On Hellbound Hackers, you’ll have the chance to participate in timed challenges requiring you to find a vulnerability and a way to patch it. Learning how malicious actors break into systems will also teach you how to defend against them. It’s great for beginners as it offers some simpler challenges, but it can also be enjoyed by professionals. Note: Before diving into Hellbound Hackers, you should be familiar with HTML, JS and PHP.
The many different challenges in Hellbound Hackers include:
- Application hacking
- Basic web hacking
- Rooting challenges
- Pen-testing challenges
8. OWASP Mutillidae II
Another OWASP project to consider here is the OWASP Mutillidae II, better known simply as Mutillidae.

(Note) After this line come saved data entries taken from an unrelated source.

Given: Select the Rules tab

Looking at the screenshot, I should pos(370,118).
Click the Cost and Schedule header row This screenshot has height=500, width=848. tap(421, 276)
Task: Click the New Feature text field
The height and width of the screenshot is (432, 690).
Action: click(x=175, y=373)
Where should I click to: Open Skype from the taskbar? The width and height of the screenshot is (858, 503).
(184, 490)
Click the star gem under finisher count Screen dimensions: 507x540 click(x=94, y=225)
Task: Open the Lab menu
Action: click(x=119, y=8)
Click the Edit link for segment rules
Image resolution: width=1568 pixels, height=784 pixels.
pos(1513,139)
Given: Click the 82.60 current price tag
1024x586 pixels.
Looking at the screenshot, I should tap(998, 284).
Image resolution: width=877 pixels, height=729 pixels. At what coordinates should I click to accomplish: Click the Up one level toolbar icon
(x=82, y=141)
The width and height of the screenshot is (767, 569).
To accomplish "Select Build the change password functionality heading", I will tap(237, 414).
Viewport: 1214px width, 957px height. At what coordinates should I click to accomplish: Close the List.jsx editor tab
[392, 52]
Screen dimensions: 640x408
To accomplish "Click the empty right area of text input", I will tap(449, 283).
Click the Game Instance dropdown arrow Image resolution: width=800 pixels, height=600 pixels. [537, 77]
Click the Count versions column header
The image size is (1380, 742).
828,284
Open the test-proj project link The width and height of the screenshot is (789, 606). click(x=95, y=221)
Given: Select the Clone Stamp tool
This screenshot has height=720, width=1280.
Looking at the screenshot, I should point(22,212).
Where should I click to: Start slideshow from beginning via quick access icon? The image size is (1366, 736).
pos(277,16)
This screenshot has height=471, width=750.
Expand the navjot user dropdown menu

Written in PHP, this is an open source vulnerable web application that can be used on Linux and Windows using lamp, wamp and xampp servers. It also comes pre-installed on Rapid7 Metasploitable 2, Samurai WTF and OWASP BWA. For easier installation, they offer tutorials for each step.
It features over 40 vulnerabilities and contains a large number of the OWASP Top 10 vulnerabilities. Mutillidae is a safe and legal environment where security enthusiasts, professionals, students and CTFs can practise web hacking.
Defend the Web, originally known as HackThis!!, is an interactive cybersecurity platform designed to offer challenges for all skill levels. It features over 60 hacking levels and articles that cover all areas of security including those specifically contained on the level.
There are different categories, such as some featuring fictional “real world” scenarios that have you working as a security professional who’s challenged to secure the website against hackers. It even holds CTF competitions from time to time and engages a lively community of over 600 thousand members where you can exchange knowledge and discuss security news and articles.
Yet another OWASP entry on this list, and one of the more beloved. WebGoat is a highly insecure app that provides a learning environment for common server-side application flaws. It’s designed to help people learn about application security and practise pen testing skills.
Each lesson gives you a chance to learn about a certain security issue and exploit it in the app. WebGoat is available for Windows, OSX Tiger and Linux and downloads[[b]] for J2EE and .NET environment.
Some of the vulnerabilities and attacks explored in WebGoat are:
- Cache poisoning
- SQL injection
- Trojan horse attacks
- Unicode encoding
11. Root Me
A multilanguage security training platform, Root Me is a great place for testing and advancing your hacking skills. It features over 300 challenges which are updated regularly and more than 50 virtual environments, all to provide a realistic environment. Root Me also has a passionate community of over 200,0000 members, all of whom are encouraged to participate in the development of the project and earn recognitions.
Different subjects covered on Root Me include:
- Digital investigation
- Breaking encryption
- Network challenges
- SQL injection
It’s a solid platform and a great way to practise your hacking skills, although it’s not as beginner-friendly as some of the other entries on this list.
Another terrific place for fun and learning, OverTheWire offers wargames and warzones for different skill levels, although it does lean toward more advanced hacking concepts. Each level features specific scenarios; you start as a Bandit and work your way up to the more complex exploits.
First you’ll be challenged by wargames that cover basic concepts and skills, then continue to different scenarios and more involved stories. OverTheWire also has a competitive side, the warzone, an isolated network simulating the IPv4 Internet. All connected devices are targets to be hacked, placing you in competition with other hackers.
Whether you’re a developer, security professional, student or enthusiast, vulnerable websites designed to be hacked are a great way to learn while putting your knowledge and skill to the test. With so many options out there, most of them free, we’re sure you’ll find something that will, at the very least, provide a fun and enjoyable experience.